Raporda, 15 Temmuz’daki başarısız darbe girişiminin Türk siyasetinde yarattığı etkiye ilişkin şunlar aktarıldı: “Kendi kadrosu oldukça zayıf olan AKP, göreve geldikten kısa bir süre sonra Gülen tarikatı mensuplarının özellikle polis, yargı, ordu ve istihbarat teşkilatına katılımının yolunu açtı. Başarısız darbe girişiminden bu yana, dini tarikatlara mensup aşırı muhafazakârlar ve MHP üyeleri yeni boşalan mevkileri toplu halde işgal ediyor. Bürokrasinin, özellikle ‘polis ve istihbarat teşkilatının’ MHP üyelerine açılması, partinin AKP ile ittifakının temelini oluşturuyor.” AKP’nin güvenlik bürokrasisinin tamamını kontrol altına almaktan hâlâ çok uzak olduğuna dair artan işaretler bulunduğu ifade edilen raporda, Erdoğan ve AKP’nin iktidarda kalmak için MHP ile ittifaka ihtiyaç duyduğu vurgulandı.

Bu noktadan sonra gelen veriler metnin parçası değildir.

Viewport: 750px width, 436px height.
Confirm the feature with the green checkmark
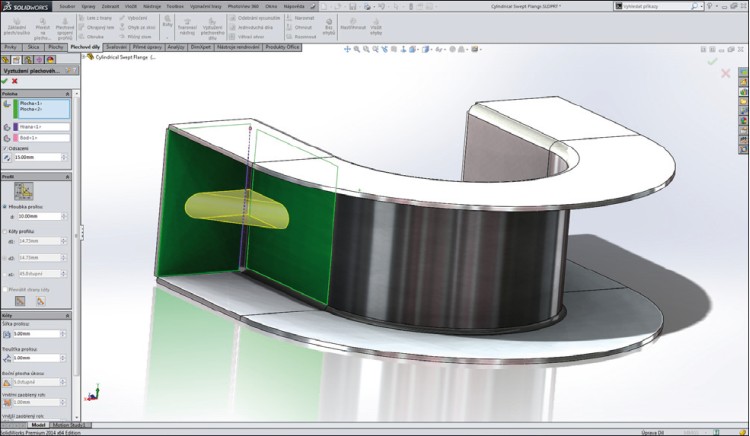pos(5,81)
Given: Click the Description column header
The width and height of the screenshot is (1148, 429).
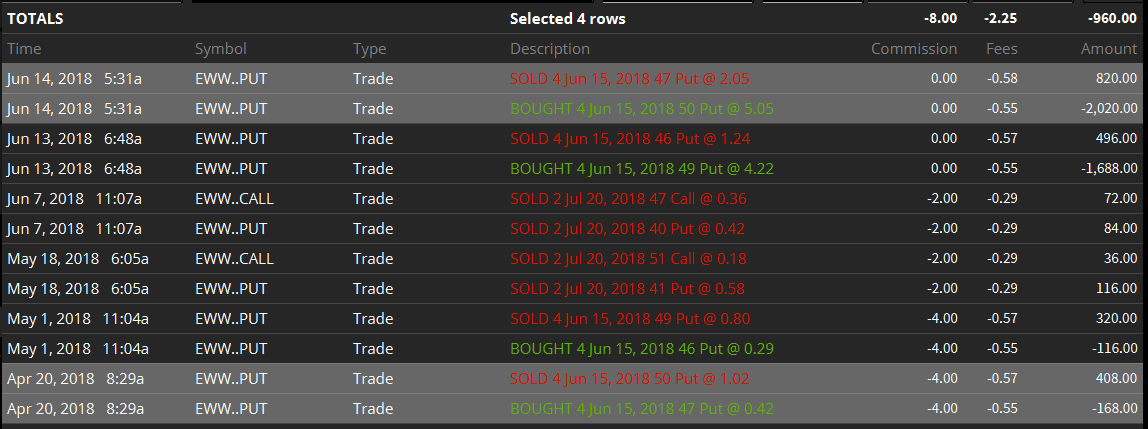Looking at the screenshot, I should click(550, 48).
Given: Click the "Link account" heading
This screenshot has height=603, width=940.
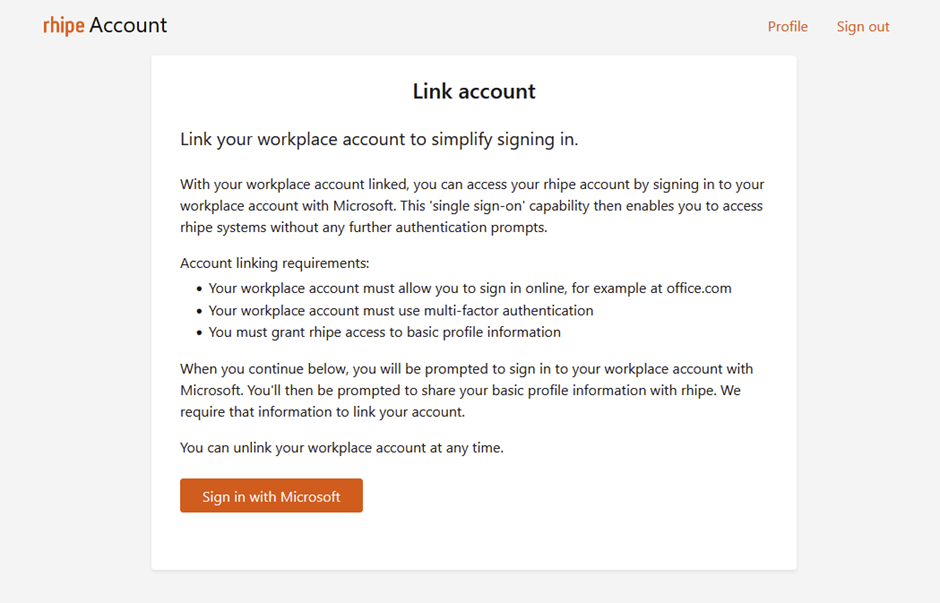Looking at the screenshot, I should coord(474,92).
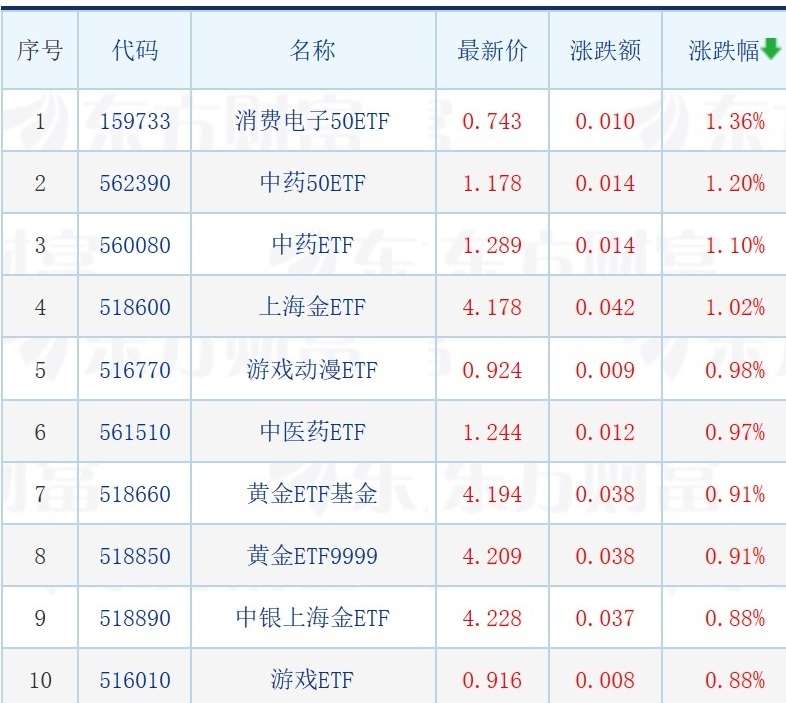The width and height of the screenshot is (786, 703).
Task: Open the 中药50ETF name link
Action: click(313, 183)
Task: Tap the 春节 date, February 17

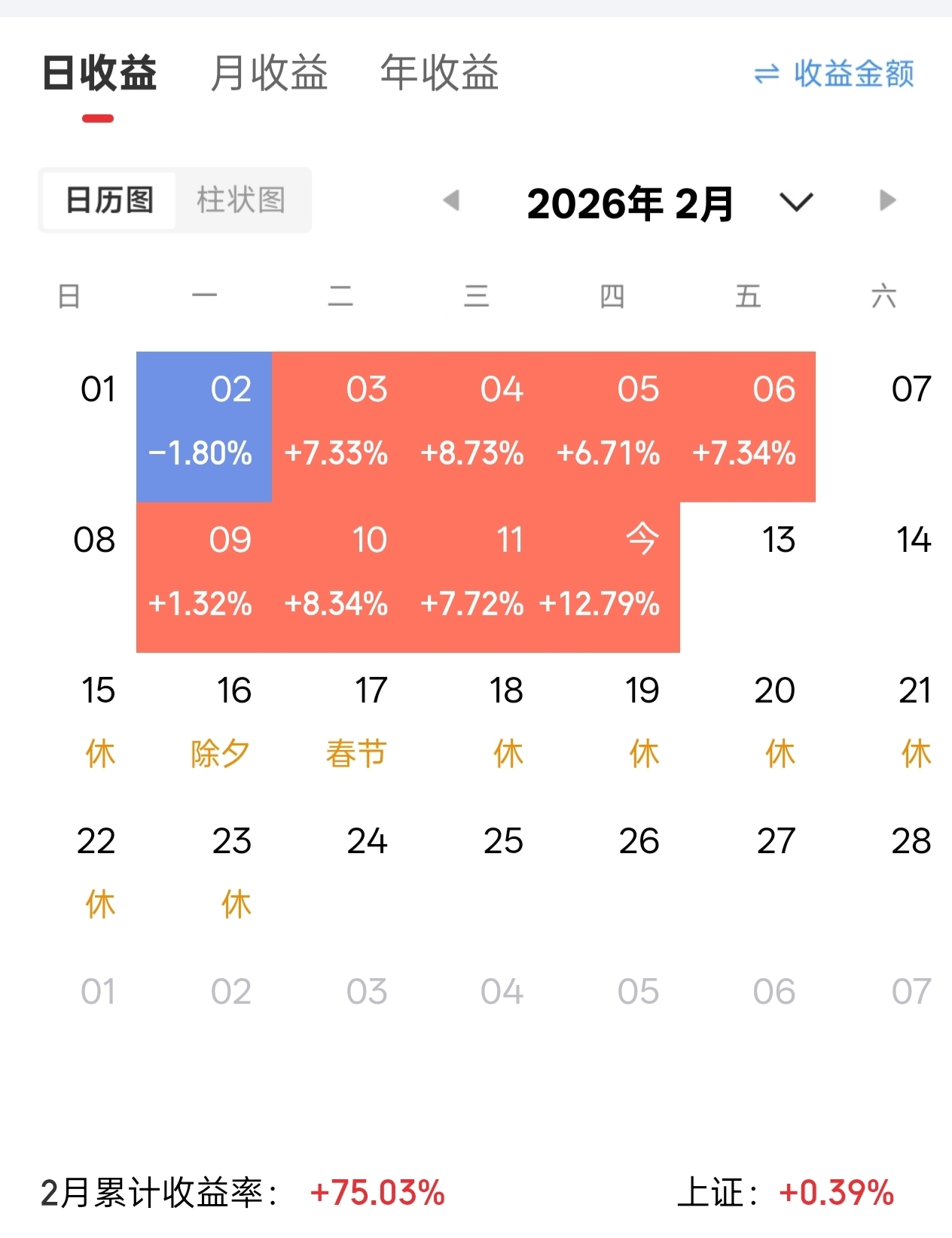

Raporda, Cumhurbaşkanlığı Hükümet Sistemi’nin, çürümeye yol açtığı anlatılırken “Varlık Fonu” buna örnek gösterildi. Yaklaşık 33,5 milyar dolar değerinde ve merkezi bütçenin yüzde 40’ına denk gelen kamu kaynaklarını yöneten Fon’un “Erdoğan ve ailesinin elinde keyfi, siyasi ve mali bir araç haline geldiği” belirtiliyor. 47 sayfalık rapora göre bütün bu gelişmeler, yabancı sermayenin ülkeden çıkışını hızlandırdı, uluslararası firmalar yatırımları beklemeye alırken birçoğu mevcut üretim tesislerini Güneydoğu Avrupa’daki komşu ülkelere taşımayı planlıyor. Örneğin, Volkswagen, Türkiye’de fabrika kurma planlarından vazgeçtiğini duyurdu.
Öte yandan, 2019 yerel seçimlerinin, “muhalefetin, ideolojik farklılıkları nedeniyle AKP’ye sandıkta meydan okuyamayacağı endişesine son verdiğinin” vurgulandığı raporda, muhalefetin sadece Ege ve Akdeniz’in kıyı bölgelerini değil başkent Ankara’yı çevreleyen Anadolu belediyelerinde de varlık göstermeye başladığı vurgulandı. “AKP ve Cumhurbaşkanı’na yönelik oy oranlarının özellikle gençler arasında düşüşe geçtiği” kaydedilen raporda, Türkiye’deki otoriter yönetim denemesinin birkaç nedenden ötürü sürekli olamayacağı öngörülüyor. Buna göre, “Ekonomik kapasitesi büyük ölçüde halkın rızasına bağlı olan Türkiye’de baskı yoluyla sömürülecek türden doğal kaynaklar yok. Ayrıca ülkenin sosyopolitik çeşitliliği AKP’nin sivil alana derinlemesine nüfuz etmesini zorlaştırıyor; (bütün bu parametreler ise) gelecekte protestoların patlak verme ihtimalini güçlendiriyor.”